Hannover (epd). Bundestagspräsidentin Julia Klöckner (CDU) hat davor gewarnt, dass Politiker und Politikerinnen mit der Angst von Menschen spielen. „Angst befreit nicht, Angst verkleinert und schnürt ein“, sagte sie am Samstag beim evangelischen Kirchentag in Hannover. Ängste sollten nicht zum Erreichen eigener politischer Ziele missbraucht werden. „Ein ganzes Volk permanent in Angst zu versetzen, das ist nicht nur unglaubwürdig, das ist auch unchristlich“, erklärte Klöckner.
Die katholische Theologin und CDU-Politikerin gestaltete eine Bibelarbeit, bei der sie die Ostergeschichte von der Auferstehung Jesu aus dem Matthäus-Evangelium auslegte. In der Aufforderung aus der Bibel an die Menschen „Fürchtet Euch nicht“ sehe sie einen Appell an die Politik, Vertrauen zu schaffen, sagte Klöckner.
Zugleich rief sie zum Einsatz für die Demokratie auf. „Demokratie gibt es nicht im Schlafwagen, die bleibt nicht einfach, nur weil sie da ist“, sagte die Parlamentspräsidentin. Sie müsse immer wieder erarbeitet werden. Klöckner warb für einen offenen und ehrlichen Dialog in gesellschaftlichen Auseinandersetzungen. „Wir müssen einander aushalten, auch unterschiedliche Sichtweisen“, sagte sie.
Klöckner hatte sich zu Ostern in der „Bild am Sonntag“ von den Kirchen mehr Sinnstiftung und weniger Stellungnahmen zu tagesaktuellen Themen im Stile einer Nichtregierungsorganisation gewünscht. Kirche werde austauschbar, wenn sie zu beliebig werde und nicht mehr die grundsätzlichen Fragen von Leben und Tod im Blick habe, sagte sie.
Diese Äußerungen stießen auf teils scharfen Widerspruch. In der Bibelarbeit ging sie auf die Auseinandersetzung um ihr Interview nur kurz ein, als sie von Irritationen und Erschütterungen sprach. Manchmal lockere sich etwas, wenn man nach Erschütterungen darüber rede, sagte sie.

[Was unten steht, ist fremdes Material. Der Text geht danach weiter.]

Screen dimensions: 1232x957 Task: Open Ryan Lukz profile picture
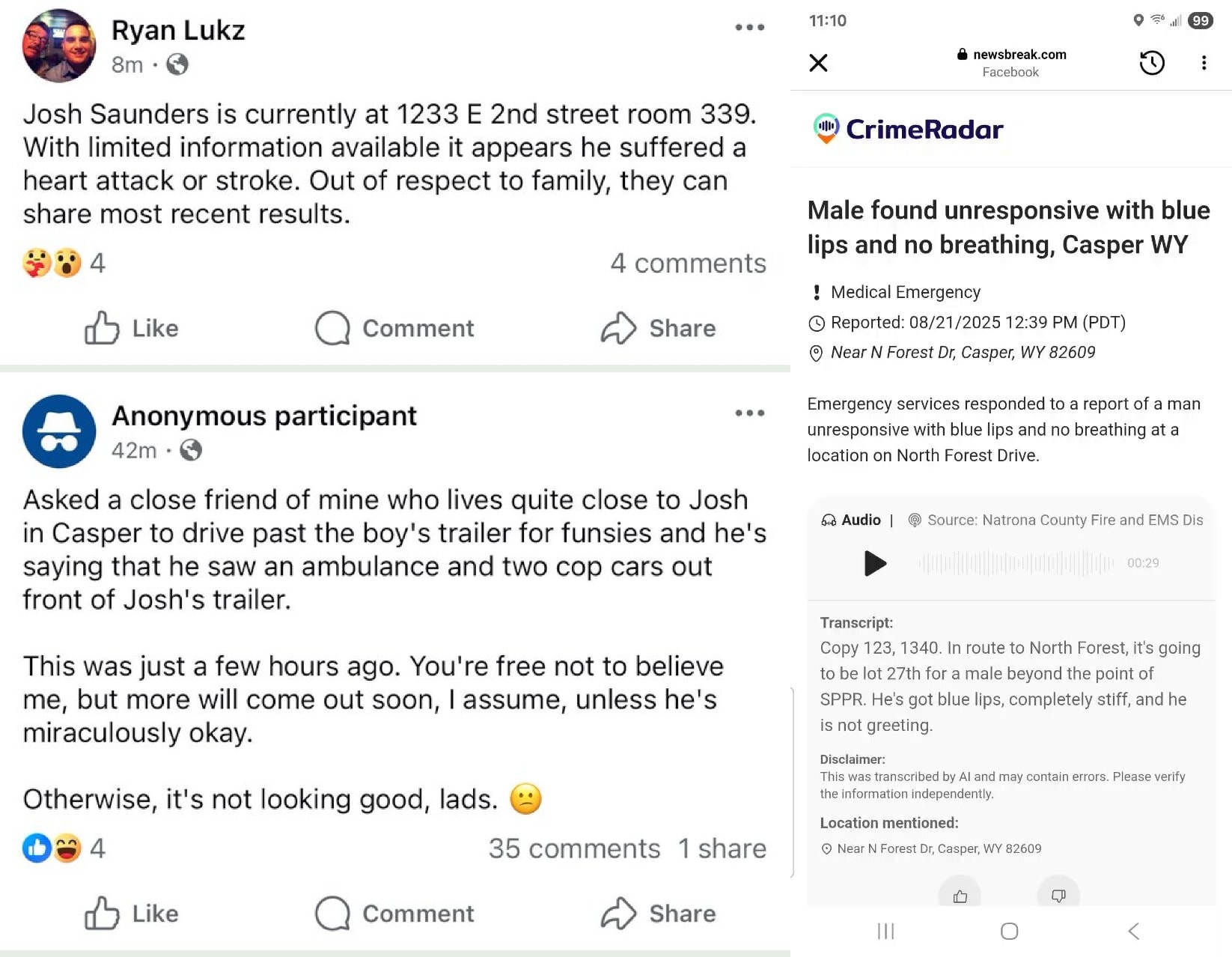(x=59, y=46)
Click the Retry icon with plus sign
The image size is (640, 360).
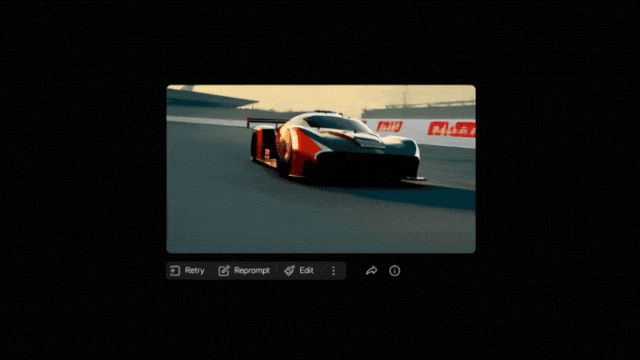click(175, 271)

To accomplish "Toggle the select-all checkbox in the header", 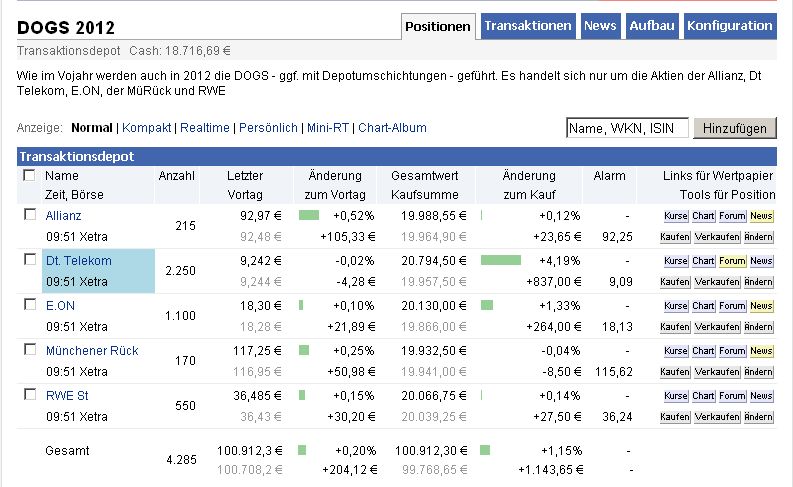I will tap(29, 176).

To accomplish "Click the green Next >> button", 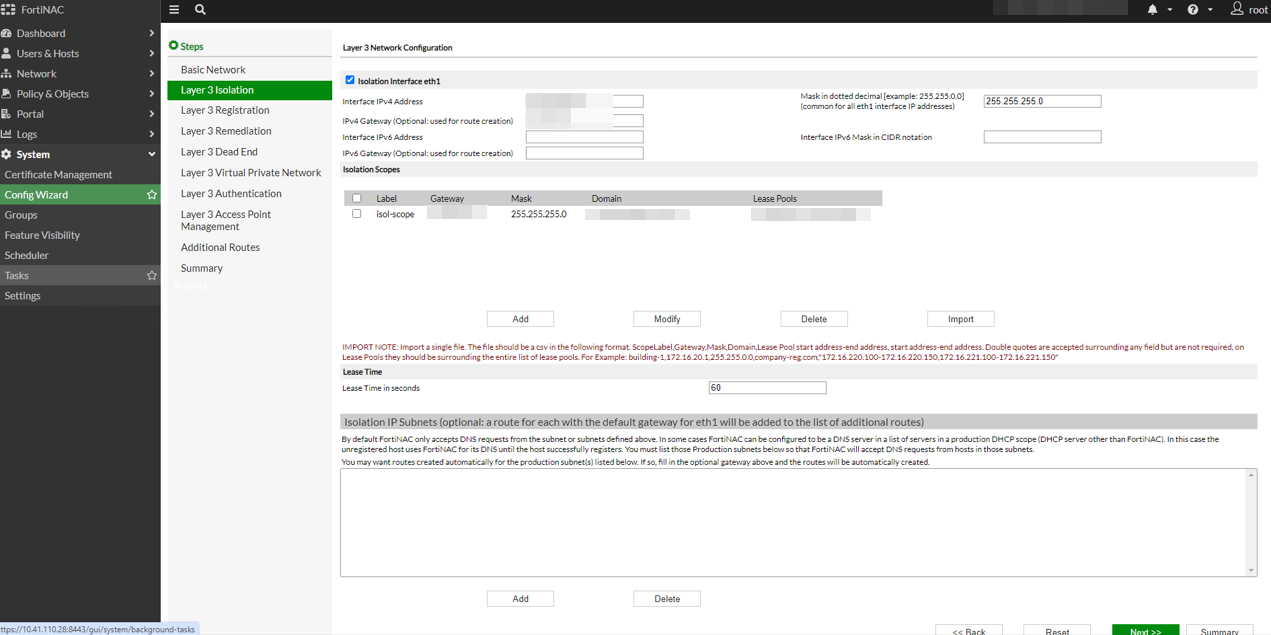I will click(1145, 630).
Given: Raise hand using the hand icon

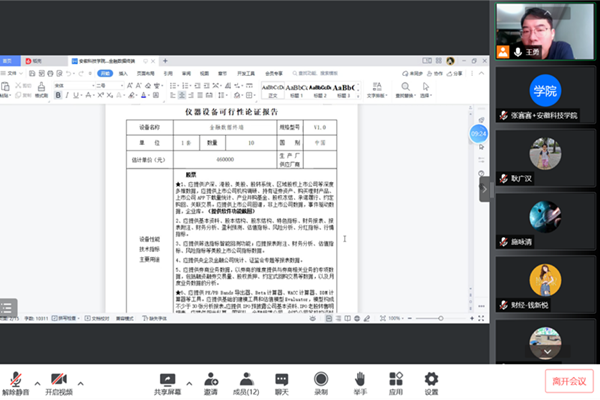Looking at the screenshot, I should point(358,380).
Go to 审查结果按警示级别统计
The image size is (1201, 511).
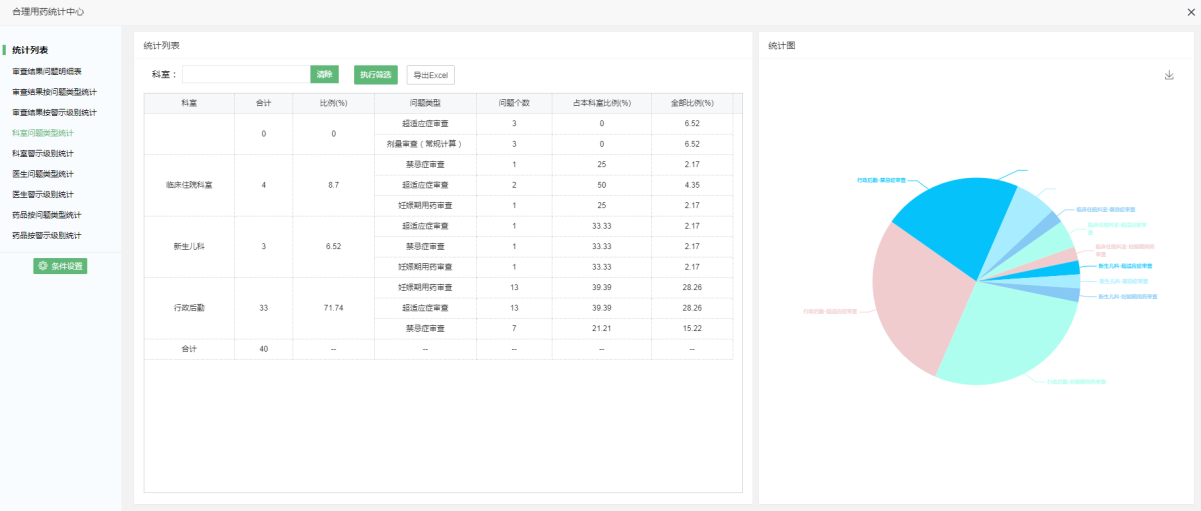(54, 112)
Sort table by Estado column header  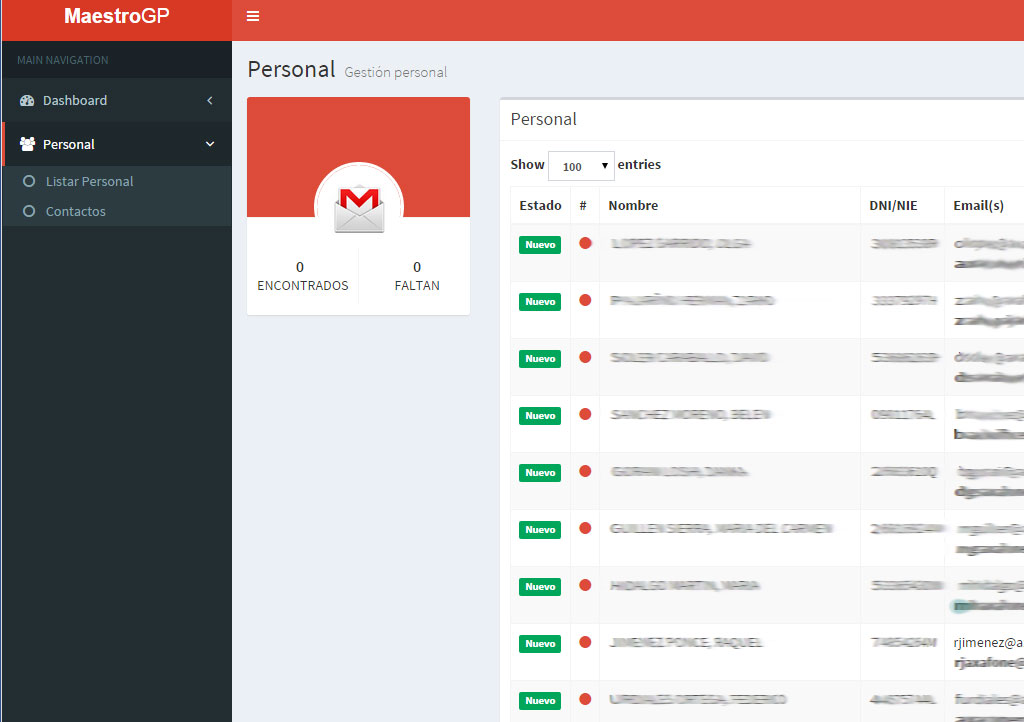(540, 206)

Am Samstagmittag wird Klöckner auf einer Bühne auf dem hannoverschen Messegelände mit Kirchentagspräsidentin Anja Siegesmund und der Synodenpräses der Evangelischen Kirche in Deutschland (EKD), Anna-Nicole Heinrich, über die Auseinandersetzung um das Interview und die gesellschaftliche Rolle der Kirchen, deren Verhältnis zur Politik und kirchliche Positionierungen sprechen. Siegesmund und Heinrich hatten Klöckner widersprochen und erwidert, Kirche müsse sich auf ihre theologische Tiefe besinnen, sich aber auch trauen, Position zu beziehen, wenn Menschenwürde und Gerechtigkeit infrage stehen. Die Gesprächsrunde wurde kurzfristig in das Programm für das „Rote Sofa“ aufgenommen, zu dem die evangelische Publizistik einlädt.
Der 39. Deutsche Evangelische Kirchentag geht am Sonntag zu Ende. Das fünftägige Treffen steht unter der Losung „mutig - stark - beherzt“.